Spring Boot，Spring Security - 基于 XML 的配置

Question

Spring Boot 2.3.4，Spring Security，保护 REST 控制器（端点）。

我有一个使用 Java 配置类的解决方案，但现在我的任务是使用 XML 来完成。

public class WebSecurityConfig extends WebSecurityConfigurerAdapter {
    public static final String USER = "USER";
    public static final String ADMIN = "ADMIN";

    @Override
    protected void configure(AuthenticationManagerBuilder auth) throws Exception {
        auth
            .inMemoryAuthentication()
                .withUser("user")
                .password("{noop}" + "user123")
                .roles(USER)
            .and()
                .withUser("admin")
                .password("{noop}" + "admin456")
                .roles(ADMIN, USER);
    }

    @Override
    protected void configure(HttpSecurity http) throws Exception {
        http
            .httpBasic()
            .and()
            .authorizeRequests()
                .antMatchers("/", "/login").permitAll()
                .antMatchers("/path1/**").hasRole(ADMIN)
                .antMatchers("/path2/**").hasRole(USER)
                .antMatchers(HttpMethod.DELETE, "/path3/{name}").hasRole(ADMIN)
                .antMatchers(HttpMethod.GET, "/path3/{name}").hasRole(USER)
                // more antMatchers...
            .sessionManagement().sessionCreationPolicy(SessionCreationPolicy.STATELESS)
            .and()
            .csrf().disable()
            .formLogin().disable();
    }    
}

以前从未做过基于 XML 的配置，这一定是过去经常做的事情。不管怎样，得到了用 XML 完成的任务。

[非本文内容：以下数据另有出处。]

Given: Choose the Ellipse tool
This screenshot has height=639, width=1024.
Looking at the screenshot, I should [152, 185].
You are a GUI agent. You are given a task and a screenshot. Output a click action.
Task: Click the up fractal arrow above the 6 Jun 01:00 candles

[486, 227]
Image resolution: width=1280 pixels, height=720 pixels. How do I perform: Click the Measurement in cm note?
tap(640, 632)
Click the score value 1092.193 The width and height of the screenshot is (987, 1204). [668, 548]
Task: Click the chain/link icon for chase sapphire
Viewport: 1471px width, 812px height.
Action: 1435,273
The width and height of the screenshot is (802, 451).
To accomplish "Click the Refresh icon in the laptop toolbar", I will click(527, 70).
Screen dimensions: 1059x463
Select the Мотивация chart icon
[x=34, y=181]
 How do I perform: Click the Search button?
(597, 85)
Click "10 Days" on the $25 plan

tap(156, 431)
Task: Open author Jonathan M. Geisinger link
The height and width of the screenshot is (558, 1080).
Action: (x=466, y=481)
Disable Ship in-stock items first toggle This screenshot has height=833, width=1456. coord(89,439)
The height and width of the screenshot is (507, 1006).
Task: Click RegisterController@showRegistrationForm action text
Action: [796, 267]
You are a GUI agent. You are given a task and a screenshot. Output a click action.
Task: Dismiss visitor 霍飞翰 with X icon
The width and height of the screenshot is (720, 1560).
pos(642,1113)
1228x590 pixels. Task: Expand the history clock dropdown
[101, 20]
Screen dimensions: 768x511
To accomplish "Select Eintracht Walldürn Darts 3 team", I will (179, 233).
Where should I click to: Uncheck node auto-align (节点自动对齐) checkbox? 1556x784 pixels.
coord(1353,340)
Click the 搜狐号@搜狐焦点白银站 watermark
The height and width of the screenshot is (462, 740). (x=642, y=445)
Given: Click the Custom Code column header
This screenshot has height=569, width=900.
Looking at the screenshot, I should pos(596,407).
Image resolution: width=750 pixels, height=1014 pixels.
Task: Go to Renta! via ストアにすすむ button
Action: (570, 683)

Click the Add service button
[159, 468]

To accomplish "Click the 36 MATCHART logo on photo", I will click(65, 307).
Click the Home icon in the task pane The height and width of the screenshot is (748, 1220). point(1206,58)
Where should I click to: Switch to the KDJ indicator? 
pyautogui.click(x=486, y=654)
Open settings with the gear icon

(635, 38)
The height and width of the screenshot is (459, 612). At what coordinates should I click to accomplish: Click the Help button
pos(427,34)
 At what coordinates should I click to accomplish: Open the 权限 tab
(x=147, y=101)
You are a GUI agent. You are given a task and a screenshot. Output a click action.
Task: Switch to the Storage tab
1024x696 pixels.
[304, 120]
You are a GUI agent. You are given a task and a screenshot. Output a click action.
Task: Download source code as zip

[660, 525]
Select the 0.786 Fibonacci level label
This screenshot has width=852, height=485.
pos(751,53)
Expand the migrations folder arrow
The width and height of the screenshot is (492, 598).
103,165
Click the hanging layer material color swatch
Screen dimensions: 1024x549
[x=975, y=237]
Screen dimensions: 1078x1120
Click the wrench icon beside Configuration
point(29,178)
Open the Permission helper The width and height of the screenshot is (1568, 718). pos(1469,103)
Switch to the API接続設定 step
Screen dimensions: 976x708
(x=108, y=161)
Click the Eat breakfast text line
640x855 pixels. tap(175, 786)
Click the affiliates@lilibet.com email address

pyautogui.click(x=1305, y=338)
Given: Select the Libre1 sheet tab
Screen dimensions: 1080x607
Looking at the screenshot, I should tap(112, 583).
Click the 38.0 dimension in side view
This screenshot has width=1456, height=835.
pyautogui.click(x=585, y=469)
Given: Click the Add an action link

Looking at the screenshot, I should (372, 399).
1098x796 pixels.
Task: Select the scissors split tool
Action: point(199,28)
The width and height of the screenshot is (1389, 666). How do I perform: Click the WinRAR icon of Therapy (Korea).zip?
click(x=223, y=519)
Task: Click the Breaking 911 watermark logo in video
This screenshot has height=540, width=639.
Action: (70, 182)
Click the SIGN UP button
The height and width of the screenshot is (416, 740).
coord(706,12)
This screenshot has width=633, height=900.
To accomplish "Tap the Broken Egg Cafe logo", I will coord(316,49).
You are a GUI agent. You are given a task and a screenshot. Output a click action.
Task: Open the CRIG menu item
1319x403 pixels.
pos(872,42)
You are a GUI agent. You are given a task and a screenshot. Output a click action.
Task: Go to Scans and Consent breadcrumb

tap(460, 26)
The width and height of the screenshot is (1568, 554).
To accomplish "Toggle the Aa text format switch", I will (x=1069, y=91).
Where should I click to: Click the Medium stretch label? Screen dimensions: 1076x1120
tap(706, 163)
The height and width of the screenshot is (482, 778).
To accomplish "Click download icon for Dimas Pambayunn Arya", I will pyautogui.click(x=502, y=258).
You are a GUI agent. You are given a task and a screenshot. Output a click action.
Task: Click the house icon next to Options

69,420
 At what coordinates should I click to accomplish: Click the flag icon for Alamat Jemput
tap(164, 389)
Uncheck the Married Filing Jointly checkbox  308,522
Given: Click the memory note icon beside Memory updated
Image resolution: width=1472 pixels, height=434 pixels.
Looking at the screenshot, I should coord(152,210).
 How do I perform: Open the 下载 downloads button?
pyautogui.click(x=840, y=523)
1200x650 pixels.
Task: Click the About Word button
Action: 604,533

不知道怎么做。 需要哪些部分，只是 XML 文件，还是仍然是 Java 配置文件（如 WebSecurityConfig.java）？

Answer 1

我尝试了以下

WebSecurityConfig.java

@Configuration
@ImportResource({ "classpath:webSecurityConfig.xml" })
public class WebSecurityConfig {
    public WebSecurityConfig() {
        super();
    }    
}

webSecurityConfig.xml

<?xml version="1.0" encoding="UTF-8"?>

<beans:beans xmlns="http://www.springframework.org/schema/security" 
             xmlns:xsi="http://www.w3.org/2001/XMLSchema-instance" 
             xmlns:beans="http://www.springframework.org/schema/beans"
             xsi:schemaLocation="
                http://www.springframework.org/schema/security 
                http://www.springframework.org/schema/security/spring-security.xsd 
                http://www.springframework.org/schema/beans 
                http://www.springframework.org/schema/beans/spring-beans.xsd">

    <http create-session="stateless" use-expressions="true">        
        <intercept-url pattern="/" access="permitAll()"/>
        <intercept-url pattern="/login" access="permitAll()"/>
        <intercept-url pattern="/path1/**" access="hasAuthority('ROLE_ADMIN')"/>
        <intercept-url pattern="/path2/**" access="hasAuthority('ROLE_USER')"/>
        <intercept-url method="DELETE" pattern="/path3/{name}" access="hasAuthority('ROLE_ADMIN')"/>
        <intercept-url method="GET" pattern="/path3/{name}" access="hasAuthority('ROLE_USER')"/>

        <http-basic/>         
    </http>

    <authentication-manager>
        <authentication-provider>
            <user-service>
                <user name="user" password="{noop}user123" authorities="ROLE_USER"/>
                <user name="admin" password="{noop}admin456" authorities="ROLE_USER,ROLE_ADMIN"/>
            </user-service>
        </authentication-provider>
    </authentication-manager>
</beans:beans>

但在启动时显示以下错误

***************************
APPLICATION FAILED TO START
***************************

Description:

Parameter 0 of method setObjectPostProcessor in org.springframework.security.config.annotation.web.configuration.WebSecurityConfigurerAdapter required a bean of type 'org.springframework.security.config.annotation.ObjectPostProcessor' that could not be found.

Action:

Consider defining a bean of type 'org.springframework.security.config.annotation.ObjectPostProcessor' in your configuration.

不确定有什么问题或遗漏。到目前为止，Google 的帮助不是很大。